*Directions*:
A: Using the Repmgr post, decide whether each statement agrees with it: (i) the cluster has three nodes, a primary, a replica and a witness; (ii) the killed node is marked as Inactive in the repmgr.nodes table; (iii) the writer found an existing monitoring solution. Answer yes or no for each and quote the words of the post that decide it.
B: Continue the post about the failed Repmgr node from the point where it stops.

*Text shown*:
★ ★ ★ ★ ★ ★ ★

Failed node never marked inactive in Repmgr schema
I am trying to create a monitoring solution for Repmgr-backed PostgreSQL clusters. As I didn't find any existing solution, I took to exposing Prometheus-compatible metrics using a generic SQL exporter.
One of those metrics is exposing whether a node is active or not.
However, even if I forcefully kill one of the 3 nodes (Primary, Replica, Witness cluster), it is never marked as Inactive in the repmgr.nodes table in the Primary's database.
The repmgr log does mention it disconnecting: [NOTICE] standby node "repmgr-test-1" (ID: 1) has disconnected
And running either a repmgr cluster show or repmgr service status does report it as being unreachable:
ID | Name | Role | Status | Upstream | Location | Priority | Timeline | Connection string
----+---------------+---------+---------------+-----------------+----------+----------+----------+------------------------------------------------------------------------------------------
1 | repmgr-test-1 | standby | ? unreachable | ? repmgr-test-2 | default | 100 | | host=repmgr-test-1 port=5432 user=repmgr dbname=repmgr connect_timeout=2
2 | repmgr-test-2 | primary | * running | | default | 100 | 4 | host=repmgr-test-2 port=5432 user=repmgr dbname=repmgr connect_timeout=2
3 | repmgr-test-3 | witness | * running | repmgr-test-2 | default | 0 | n/a | host=repmgr-test-3 port=5432 user=repmgr dbname=repmgr connect_timeout=2
WARNING: following issues were detected
- unable to connect to node "repmgr-test-1" (ID: 1)

★ ★ ★ ★ ★ ★ ★

*Data section*:
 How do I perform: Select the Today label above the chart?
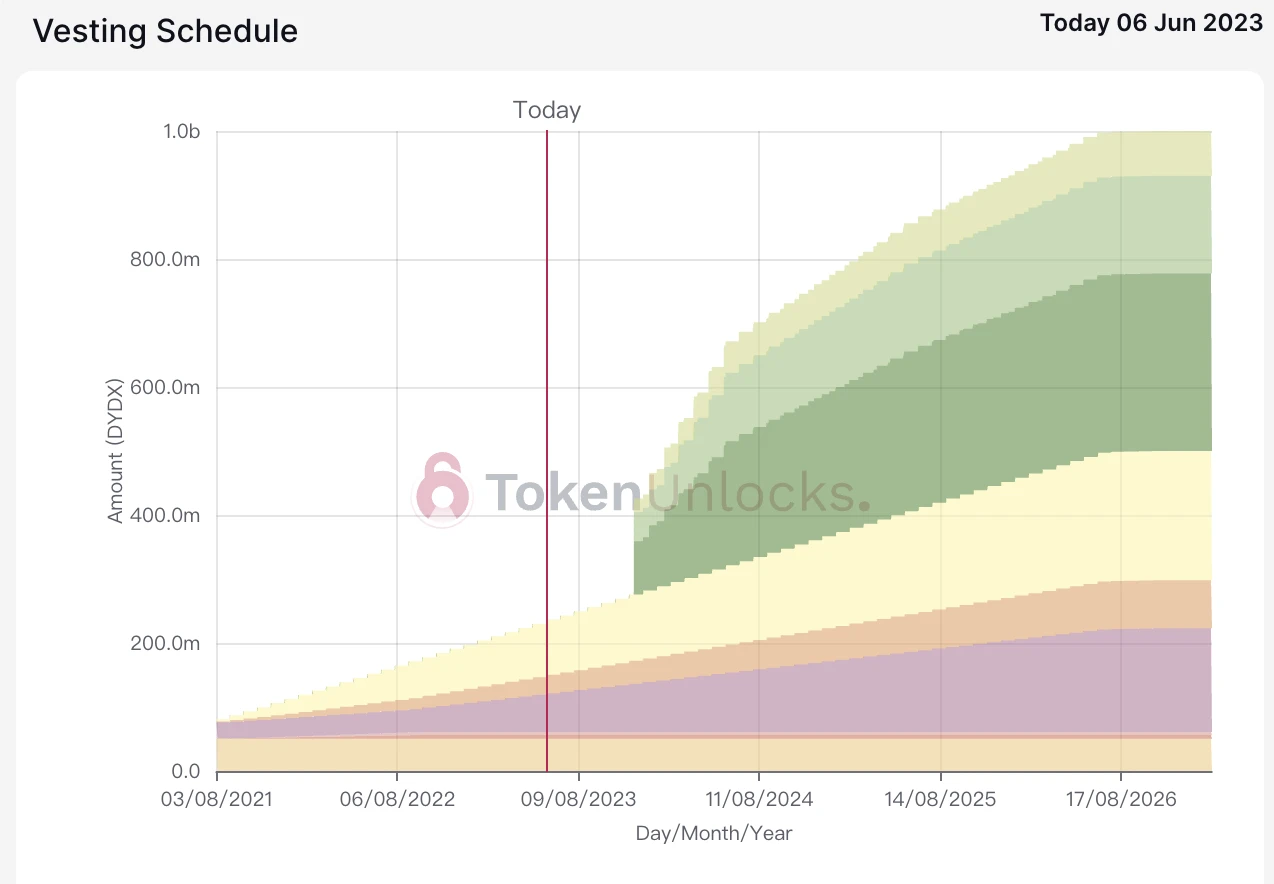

★ ★ ★ ★ ★ ★ ★

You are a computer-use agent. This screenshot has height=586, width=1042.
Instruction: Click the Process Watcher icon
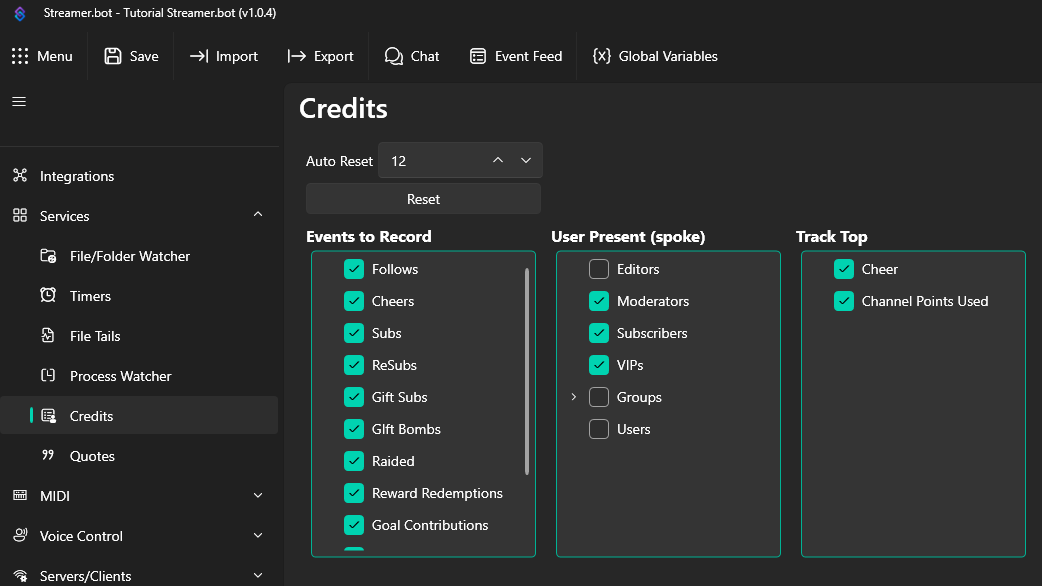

★ ★ ★ ★ ★ ★ ★

*Answers per task*:
A:
(i) Yes: "one of the 3 nodes (Primary, Replica, Witness cluster)"
(ii) No: "it is never marked as Inactive in the repmgr.nodes table in the Primary's database"
(iii) No: "As I didn't find any existing solution"

B:
- node "repmgr-test-1" (ID: 1) is registered as an active standby but is unreachable
But judging by the fact that it takes about 3 seconds to report this state, the command has to be performing some sort of external check, instead of relying just on the repmgr database records.
Is this intended behavior? And if so, is there then any reliable way of finding out if a given node is healthy?
My setup is not actually ingesting and replicating any data. I mean to only test the functionality and reporting of the cluster state.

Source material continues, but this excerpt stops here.